Re: [PoC] pg_upgrade: allow to upgrade publisher node

From: Amit Kapila <amit(dot)kapila16(at)gmail(dot)com>
To: "Hayato Kuroda (Fujitsu)" <kuroda(dot)hayato(at)fujitsu(dot)com>
Cc: vignesh C <vignesh21(at)gmail(dot)com>, "Wei Wang (Fujitsu)" <wangw(dot)fnst(at)fujitsu(dot)com>, Peter Eisentraut <peter(dot)eisentraut(at)enterprisedb(dot)com>, Julien Rouhaud <rjuju123(at)gmail(dot)com>, PostgreSQL Hackers <pgsql-hackers(at)lists(dot)postgresql(dot)org>, Peter Smith <smithpb2250(at)gmail(dot)com>
Subject: Re: [PoC] pg_upgrade: allow to upgrade publisher node
Date: 2023-07-20 05:48:58
Message-ID: CAA4eK1LBcgKN4JcFxS_g0t+hyzfOmprns5teEEtj25O7BDd14Q@mail.gmail.com
Views: Raw Message | Whole Thread | Download mbox | Resend email
Thread:
Lists: pgsql-hackers

On Wed, Jul 19, 2023 at 7:33 PM Hayato Kuroda (Fujitsu)
<kuroda(dot)hayato(at)fujitsu(dot)com> wrote:
>
> > 2.
> > + /*
> > + * Dump logical replication slots if needed.
> > + *
> > + * XXX We cannot dump replication slots at the same time as the schema
> > + * dump because we need to separate the timing of restoring
> > + * replication slots and other objects.

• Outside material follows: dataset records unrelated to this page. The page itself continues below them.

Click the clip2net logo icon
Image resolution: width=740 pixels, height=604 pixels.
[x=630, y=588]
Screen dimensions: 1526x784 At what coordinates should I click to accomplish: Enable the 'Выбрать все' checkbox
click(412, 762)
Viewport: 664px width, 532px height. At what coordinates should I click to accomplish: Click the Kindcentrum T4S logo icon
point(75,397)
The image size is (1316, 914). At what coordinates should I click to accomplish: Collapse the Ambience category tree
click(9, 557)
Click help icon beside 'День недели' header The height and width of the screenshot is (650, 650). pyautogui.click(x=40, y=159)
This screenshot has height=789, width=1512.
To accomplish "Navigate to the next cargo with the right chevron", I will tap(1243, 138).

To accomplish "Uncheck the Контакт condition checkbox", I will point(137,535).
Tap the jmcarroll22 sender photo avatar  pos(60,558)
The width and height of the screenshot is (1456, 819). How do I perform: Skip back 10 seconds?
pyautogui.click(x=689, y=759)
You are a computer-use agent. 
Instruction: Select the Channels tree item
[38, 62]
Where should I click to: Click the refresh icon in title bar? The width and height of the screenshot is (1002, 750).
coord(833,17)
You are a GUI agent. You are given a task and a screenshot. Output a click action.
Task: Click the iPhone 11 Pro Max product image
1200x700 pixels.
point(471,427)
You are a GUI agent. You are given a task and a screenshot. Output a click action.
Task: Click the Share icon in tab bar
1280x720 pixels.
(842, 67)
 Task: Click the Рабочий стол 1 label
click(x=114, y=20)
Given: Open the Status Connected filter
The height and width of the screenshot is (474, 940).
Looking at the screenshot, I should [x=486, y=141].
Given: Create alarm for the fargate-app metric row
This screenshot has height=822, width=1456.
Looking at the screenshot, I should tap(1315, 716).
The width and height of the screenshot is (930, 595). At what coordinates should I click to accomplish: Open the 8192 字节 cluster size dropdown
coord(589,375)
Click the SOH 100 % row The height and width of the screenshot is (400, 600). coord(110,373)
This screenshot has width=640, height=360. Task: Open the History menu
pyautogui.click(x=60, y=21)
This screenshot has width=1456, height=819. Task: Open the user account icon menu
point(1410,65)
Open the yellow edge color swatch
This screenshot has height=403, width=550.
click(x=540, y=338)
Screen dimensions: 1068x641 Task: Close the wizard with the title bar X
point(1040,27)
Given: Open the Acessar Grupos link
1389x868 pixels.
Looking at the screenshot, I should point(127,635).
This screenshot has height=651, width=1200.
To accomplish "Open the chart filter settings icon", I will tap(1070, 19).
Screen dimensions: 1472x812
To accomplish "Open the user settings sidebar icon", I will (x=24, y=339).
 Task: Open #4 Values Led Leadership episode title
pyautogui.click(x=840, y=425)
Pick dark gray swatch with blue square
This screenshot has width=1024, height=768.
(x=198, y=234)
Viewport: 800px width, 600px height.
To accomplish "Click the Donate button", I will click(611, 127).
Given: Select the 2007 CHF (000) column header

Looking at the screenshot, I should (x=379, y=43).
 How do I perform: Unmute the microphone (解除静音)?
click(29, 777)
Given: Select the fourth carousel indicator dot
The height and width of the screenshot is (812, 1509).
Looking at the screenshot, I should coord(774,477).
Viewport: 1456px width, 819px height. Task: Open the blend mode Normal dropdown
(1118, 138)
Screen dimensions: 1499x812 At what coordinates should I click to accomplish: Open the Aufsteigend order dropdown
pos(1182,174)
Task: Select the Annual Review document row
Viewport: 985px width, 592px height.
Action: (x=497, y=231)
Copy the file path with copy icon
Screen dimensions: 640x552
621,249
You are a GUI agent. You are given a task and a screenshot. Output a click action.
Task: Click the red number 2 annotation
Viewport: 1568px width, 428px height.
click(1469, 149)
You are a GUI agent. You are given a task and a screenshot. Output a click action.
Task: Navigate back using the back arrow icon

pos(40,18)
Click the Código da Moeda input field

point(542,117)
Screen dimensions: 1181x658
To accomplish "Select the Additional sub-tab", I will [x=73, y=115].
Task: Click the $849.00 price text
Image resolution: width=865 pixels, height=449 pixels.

Replication slots, in
> > + * particular, should not be restored before executing the pg_resetwal
> > + * command because it will remove WALs that are required by the slots.
> > + */
> > + if (user_opts.include_logical_slots)
> >
> > Can you explain this point a bit more with some example scenarios?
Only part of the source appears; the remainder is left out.